Goal of the exercise
Transcribe word for word the part of the clinic opening article below that begins with the words containing "Wolf spoke at" and ends with "with upfront pricing.".

Document segment
College Opens New Primary Care Clinic in AuroraCollege of Nursing Marketing | College of Nursing Mar 3, 2016
CU Healthcare Partners at Belleview Point held the clinic’s grand opening on the morning of Thursday, Jan. 21. Attendees were welcomed with a ceremonial ribbon cutting and tours of the facilities. The successful opening is the result of months of hard work on behalf of Associate Dean for Clinical and Community Affairs Amy Barton, PhD, RN, FAAN; Healthcare Program Manager Jennifer Smith, BS, BB; and Operations Manager Adrienne Wolf, MPH.
Wolf spoke at the opening on behalf of College of Nursing Dean Sarah Thompson, PhD, RN, FAAN: “Belleview Point is the only clinic of its kind in the Aurora area, and … we provide the highest quality whole person care that distinguishes the role of nurse practitioners. It is our hope and our vision to have nurse-managed clinics such as Belleview Point serve their respective communities through the betterment of access to quality health care and the reduction of health care costs.”
Although there are other direct primary care facilities in the state, Belleview is the only clinic of its kind in the Aurora area and its unique model of extended services includes convenient care and behavioral health services. Convenient care covers many of the same services available at retail clinics, but Belleview offers a full menu of same-day services with upfront pricing.

Records supplied

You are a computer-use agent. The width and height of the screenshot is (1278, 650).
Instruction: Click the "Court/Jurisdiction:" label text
...
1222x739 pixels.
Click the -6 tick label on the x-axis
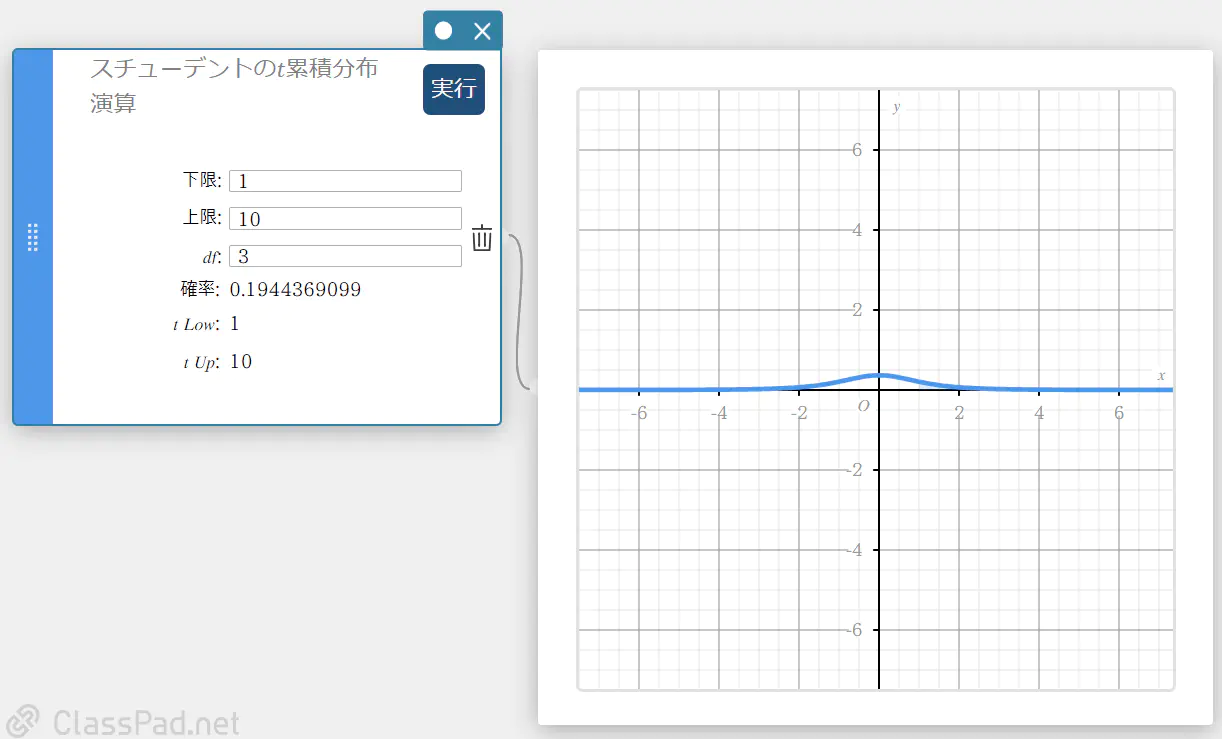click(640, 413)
---
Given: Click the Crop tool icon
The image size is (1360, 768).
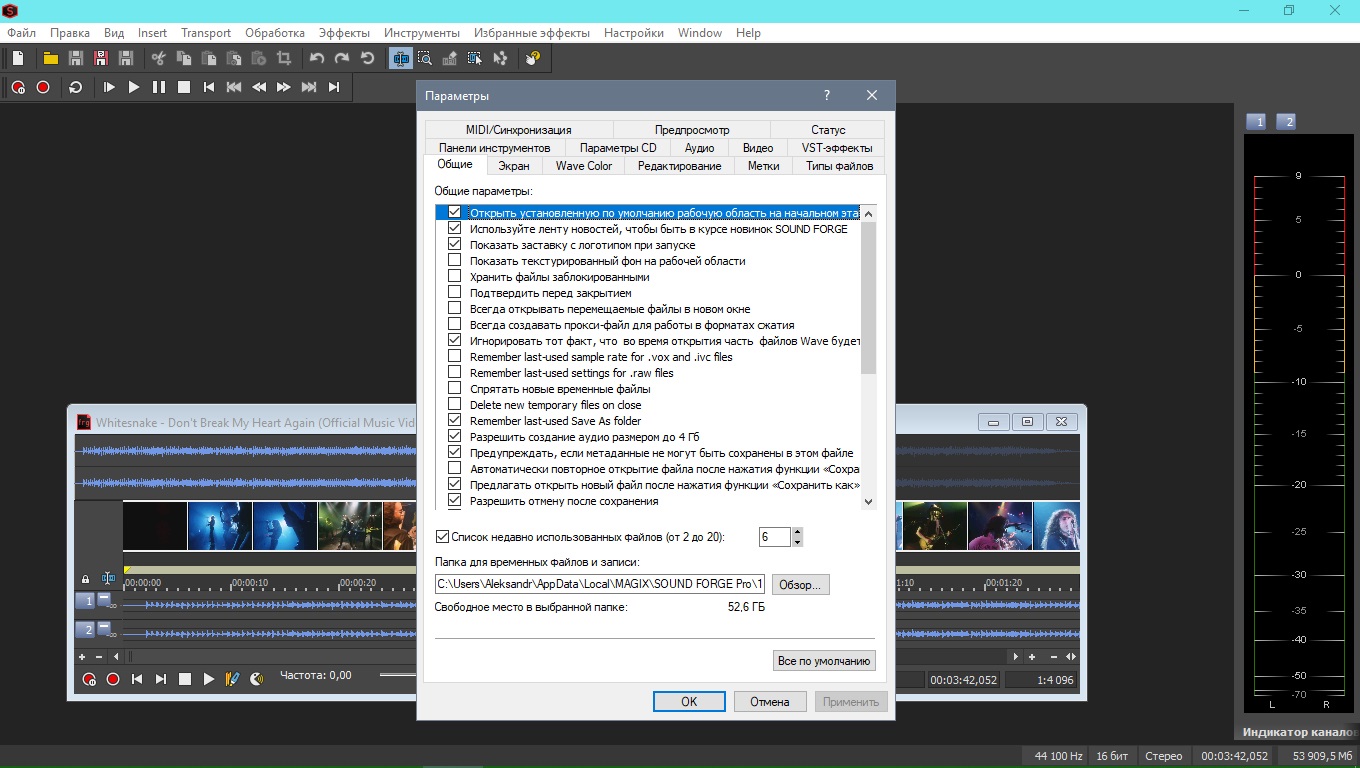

Reply
Wolf spoke at the opening on behalf of College of Nursing Dean Sarah Thompson, PhD, RN, FAAN: “Belleview Point is the only clinic of its kind in the Aurora area, and … we provide the highest quality whole person care that distinguishes the role of nurse practitioners. It is our hope and our vision to have nurse-managed clinics such as Belleview Point serve their respective communities through the betterment of access to quality health care and the reduction of health care costs.”
Although there are other direct primary care facilities in the state, Belleview is the only clinic of its kind in the Aurora area and its unique model of extended services includes convenient care and behavioral health services. Convenient care covers many of the same services available at retail clinics, but Belleview offers a full menu of same-day services with upfront pricing.